Palladium(II) complexes of readily functionalized bidentate 2-pyridyl-1,2,3-triazole "click" ligands: a synthetic, structural, spectroscopic, and computational study.

The Cu(I)-catalyzed 1,3-cycloaddition of organic azides with terminal alkynes, the CuAAC "click" reaction is currently receiving considerable attention as a mild, modular method for the generation of functionalized ligand scaffolds. Herein we show that mild one-pot "click" methods can be used to readily and rapidly synthesize a family of functionalized bidentate 2-pyridyl-1,2,3-triazole ligands, containing electrochemically, photochemically, and biologically active functional groups in good to excellent yields (47-94%). The new ligands have been fully characterized by elemental analysis, HR-ESI-MS, IR, (1)H and (13)C NMR and in three cases by X-ray crystallography.
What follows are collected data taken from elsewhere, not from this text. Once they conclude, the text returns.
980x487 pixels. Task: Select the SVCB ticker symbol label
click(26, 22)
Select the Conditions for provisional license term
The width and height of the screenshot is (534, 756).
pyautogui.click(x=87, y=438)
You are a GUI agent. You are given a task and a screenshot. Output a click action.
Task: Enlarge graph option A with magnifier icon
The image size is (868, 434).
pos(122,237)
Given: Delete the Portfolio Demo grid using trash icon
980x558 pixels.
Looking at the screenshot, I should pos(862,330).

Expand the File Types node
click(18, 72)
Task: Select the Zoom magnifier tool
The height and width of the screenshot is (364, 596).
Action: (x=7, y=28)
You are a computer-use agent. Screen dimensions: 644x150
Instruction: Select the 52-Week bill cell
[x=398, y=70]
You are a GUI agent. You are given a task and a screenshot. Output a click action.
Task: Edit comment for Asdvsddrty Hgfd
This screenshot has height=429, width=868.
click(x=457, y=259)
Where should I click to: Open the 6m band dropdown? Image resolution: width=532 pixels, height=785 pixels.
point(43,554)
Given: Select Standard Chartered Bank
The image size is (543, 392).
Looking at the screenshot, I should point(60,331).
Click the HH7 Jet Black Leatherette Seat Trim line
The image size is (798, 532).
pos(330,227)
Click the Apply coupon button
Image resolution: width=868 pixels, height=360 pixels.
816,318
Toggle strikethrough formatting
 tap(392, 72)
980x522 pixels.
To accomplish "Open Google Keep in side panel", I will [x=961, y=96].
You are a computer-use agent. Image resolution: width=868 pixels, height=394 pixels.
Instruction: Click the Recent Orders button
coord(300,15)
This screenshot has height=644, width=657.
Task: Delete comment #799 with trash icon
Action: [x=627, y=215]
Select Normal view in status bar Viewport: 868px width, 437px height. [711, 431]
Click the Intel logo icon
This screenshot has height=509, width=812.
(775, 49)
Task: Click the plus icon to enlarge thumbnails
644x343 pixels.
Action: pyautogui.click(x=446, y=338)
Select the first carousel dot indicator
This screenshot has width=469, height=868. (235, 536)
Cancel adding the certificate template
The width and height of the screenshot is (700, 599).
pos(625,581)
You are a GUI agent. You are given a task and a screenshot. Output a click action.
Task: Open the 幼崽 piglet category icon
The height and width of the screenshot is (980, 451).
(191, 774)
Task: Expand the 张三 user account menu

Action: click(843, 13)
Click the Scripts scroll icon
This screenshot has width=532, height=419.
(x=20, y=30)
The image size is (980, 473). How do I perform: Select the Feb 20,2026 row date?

Furthermore we have demonstrated that this family of functionalized "click" ligands readily form bis-bidentate Pd(II) complexes. Solution studies, X-ray crystallography, and density functional theory (DFT) calculations indicate that the Pd(II) complexes formed with the 2-(1-R-1H-1,2,3-triazol-4-yl)pyridine series of ligands are more stable than those formed with the [4-R-1H-1,2,3-triazol-1-yl)methyl]pyridine "click" ligands.